Jo-SRC: A Contrastive Approach for Combating Noisy Labels

Jo-SRC:一种对抗噪声标签的对比方法

Abstract

Due to the memorization effect in Deep Neural Networks (DNNs), training with noisy labels usually results in inferior model performance. 由于深度神经网络 (DNN) 的记忆效应,使用嘈杂标签进行训练通常会导致模型性能较差。

Existing state-of-the-art methods primarily adopt a sample selection strategy, which selects small-loss samples for subsequent training.现有最先进的方法主要采用样本选择策略,该策略选择小损失样本进行后续训练。

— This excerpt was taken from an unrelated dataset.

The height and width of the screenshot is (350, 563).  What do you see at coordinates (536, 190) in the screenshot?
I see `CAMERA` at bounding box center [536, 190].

However, prior literature tends to perform sample selection within each mini-batch, neglecting the imbalance of noise ratios in different mini-batches. 然而,先前的文献倾向于在每个小批量内进行样本选择,而忽略了不同小批量中噪声比的不平衡。

Moreover, valuable knowledge within high-loss samples is wasted. 此外,浪费了高损失样本中的宝贵知识。

To this end, we propose a noise-robust approach named Jo-SRC (Joint Sample Selection and Model Regularization based on Consistency).为此,我们提出了一种名为 Jo-SRC(基于一致性的联合样本选择模型正则化)的噪声鲁棒方法。

Specifically, we train the network in a contrastive learning manner. Predictions from two different views of each sample are used to estimate its “likelihood” of being clean or out-of-distribution. 具体来说,我们以对比学习的方式训练网络。 来自每个样本的两个不同视图的预测用于估计其干净或分布外的“可能性”。

Furthermore, we propose a joint loss to advance the model generalization performance by introducing consistency regularization. 此外,我们提出了一种联合损失,通过引入一致性正则化来提高模型泛化性能。

Extensive experiments have validated the superiority of our approach over existing state-of-the-art methods. 大量实验证实了我们的方法优于现有的最先进方法。

1. Introduction

DNNs have recently lead to tremendous progress in various computer vision tasks [14, 28, 42, 25, 40, 21]. These successes largely attribute to large-scale datasets with reliable annotations (e.g., ImageNet [4]). DNN 最近在各种计算机视觉任务中取得了巨大进步 [14、28、42、25、40、21]。 这些成功很大程度上归功于具有可靠注释的大规模数据集(例如,ImageNet [4])。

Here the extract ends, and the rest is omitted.